### What is required:
Begin at the top of the records below and return each line exactly through the line with "The image size is (640, 491).". Skip pictures.

Raw data Block Start

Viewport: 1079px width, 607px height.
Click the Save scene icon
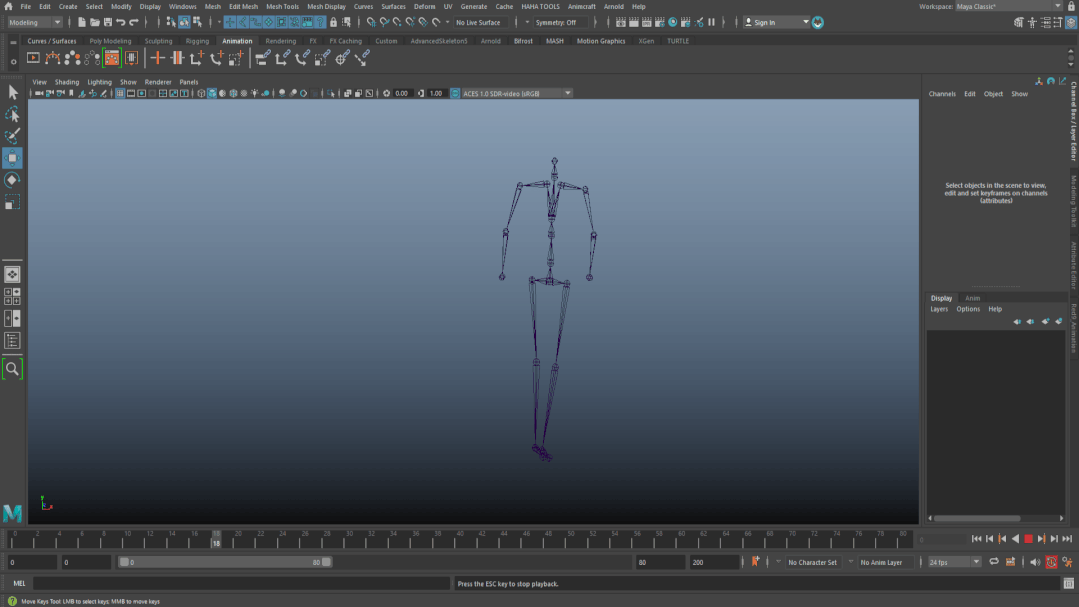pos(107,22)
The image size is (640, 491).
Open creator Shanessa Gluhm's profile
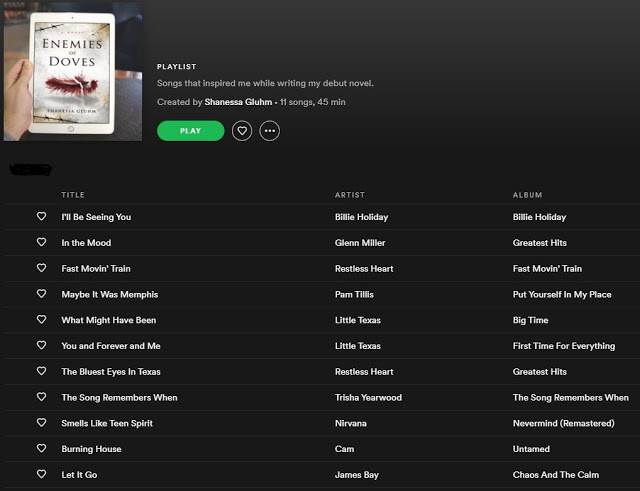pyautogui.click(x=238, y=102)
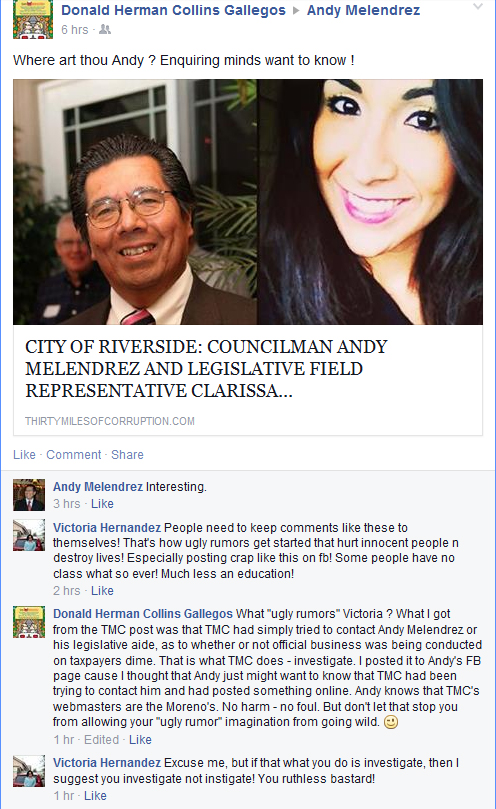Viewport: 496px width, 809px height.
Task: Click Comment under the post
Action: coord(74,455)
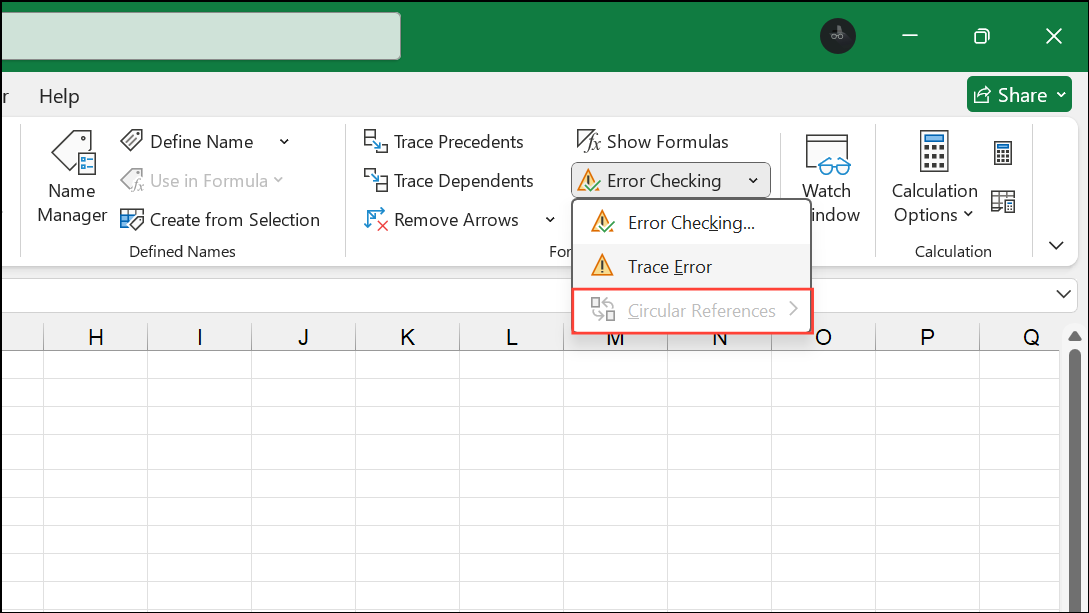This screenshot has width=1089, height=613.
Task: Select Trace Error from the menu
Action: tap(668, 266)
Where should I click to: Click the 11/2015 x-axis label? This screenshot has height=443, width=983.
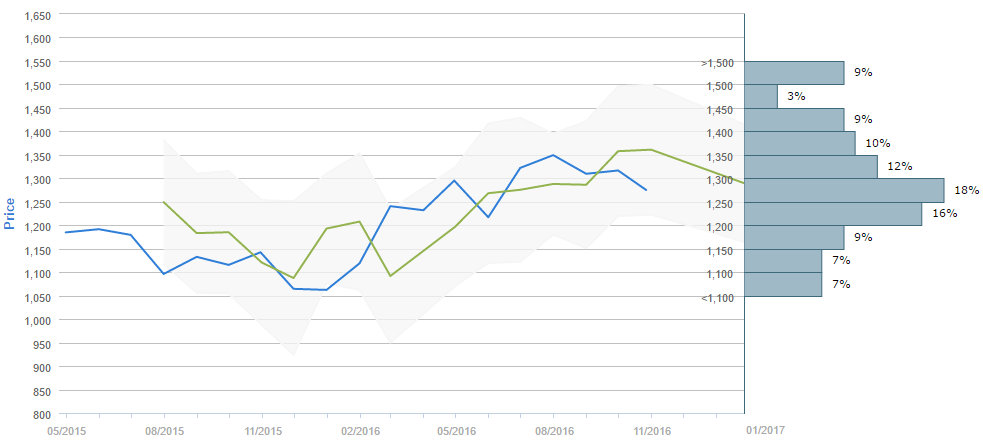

Raw data Block End

### Response:
Viewport: 1079px width, 607px height.
Click the Save scene icon
pos(107,22)
The image size is (640, 491).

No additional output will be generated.